Item 9A. | Controls and Procedures |
Evaluation of Disclosure Controls and Procedures
Under the supervision and with the participation of our management, including our Chief Executive Officer and Chief Financial Officer, we evaluated the effectiveness of our disclosure controls and procedures as of December 31, 2006. Based upon that evaluation, our Chief Executive Officer and Chief Financial Officer concluded that, as of December 31, 2006, our disclosure controls and procedures were (1) effective in that they were designed to ensure that material information relating to us, including our consolidated subsidiaries, is made known to our Chief Executive Officer and Chief Financial Officer by others within those entities, particularly during the period in which this report was being prepared and (2) effective, in that they provide reasonable assurance that information required to be disclosed by us in the reports that we file or submit under the Exchange Act is recorded, processed, summarized and reported within the time periods specified in the Securities and Exchange Commission’s rules and forms.
Management’s Annual Report on Internal Control over Financial Reporting
Our management is responsible for establishing and maintaining adequate internal control over financial reporting. Internal control over financial reporting is defined inRules 13a-15(f) or15d-15(f) promulgated under the Securities Exchange Act of 1934 as a process designed by, or under the supervision of, our principal executive and principal financial officers and effected by the company’s board of directors, management and other personnel, to provide reasonable assurance regarding the reliability of financial reporting and the preparation of financial statements for external purposes in accordance with generally accepted accounting principles and includes those policies and procedures that:
• | Pertain to the maintenance of records that in reasonable detail accurately and fairly reflect the transactions and dispositions of the assets of the company; | |
• | Provide reasonable assurance that transactions are recorded as necessary to permit preparation of financial statements in accordance with generally accepted accounting principles, and that receipts and expenditures of the company are being made only in accordance with authorizations of management and directors of the company; and | |
• | Provide reasonable assurance regarding prevention or timely detection of unauthorized acquisition, use or disposition of the company’s assets that could have a material effect on the financial statements. |
To assist management, we have established an internal audit function to verify and monitor our internal controls and procedures. Because of its inherent limitations, however, internal control over financial reporting may not prevent or detect misstatements. Projections of any evaluation of effectiveness to future periods are subject to the risk that controls may become inadequate because of changes in conditions, or that the degree of compliance with the policies or procedures may deteriorate.

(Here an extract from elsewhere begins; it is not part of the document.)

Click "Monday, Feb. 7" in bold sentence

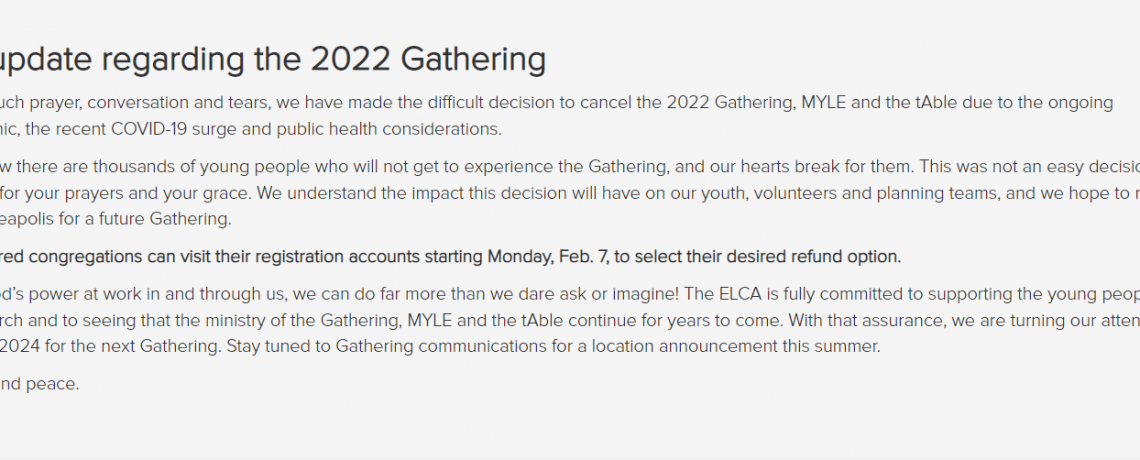click(548, 256)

Our management assessed the effectiveness of the Company’s internal control over financial reporting as of December 31, 2006. In making this assessment, our management used the criteria set forth by the Committee of Sponsoring Organizations of the Treadway Commission (COSO) inInternal Control — Integrated Framework.

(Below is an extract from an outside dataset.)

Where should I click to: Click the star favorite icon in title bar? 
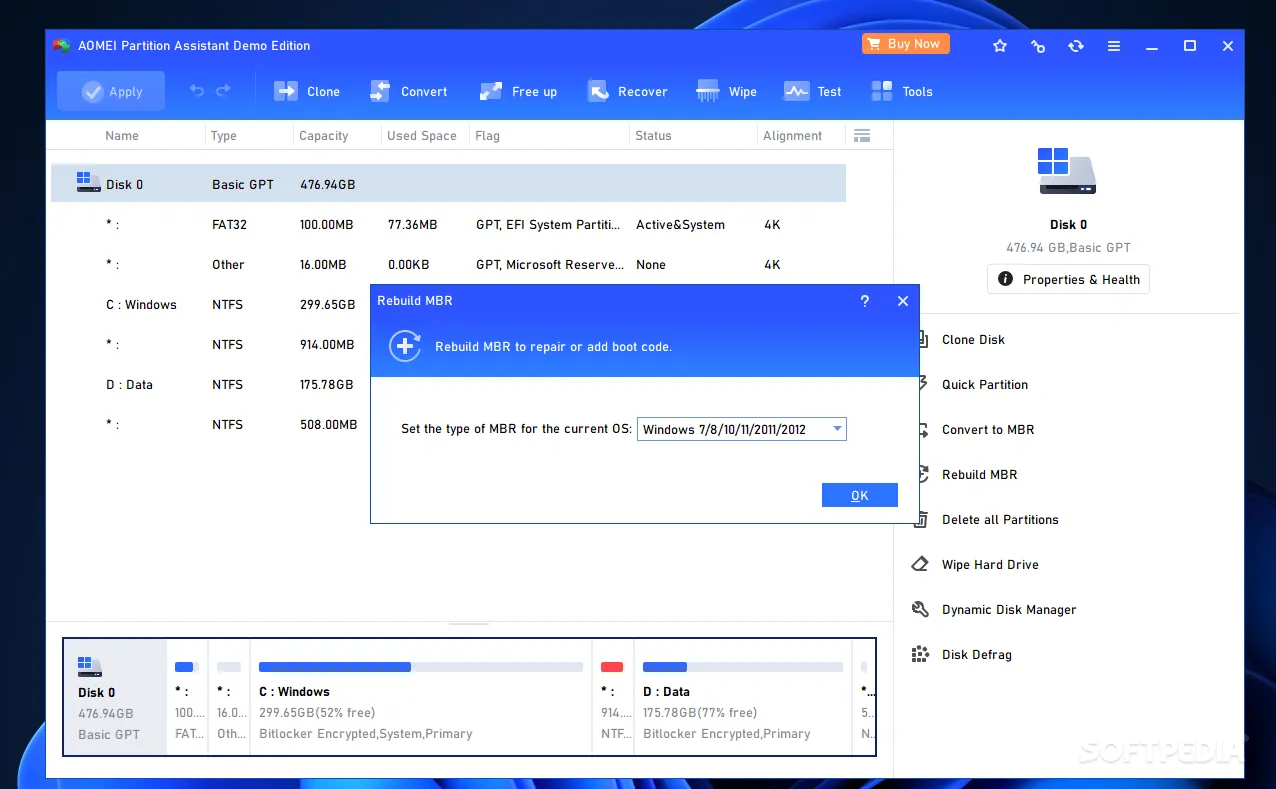1000,46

Based on our assessment, management concluded that, as of December 31, 2006, our internal control over financial reporting was effective based on those criteria at the reasonable assurance level.
Management’s assessment of the effectiveness of the Company’s internal control over financial reporting as of December 31, 2006 has been audited by PricewaterhouseCoopers LLP, an independent registered public accounting firm, as stated in their report which is included in Item 8 of this Annual Report onForm 10-K.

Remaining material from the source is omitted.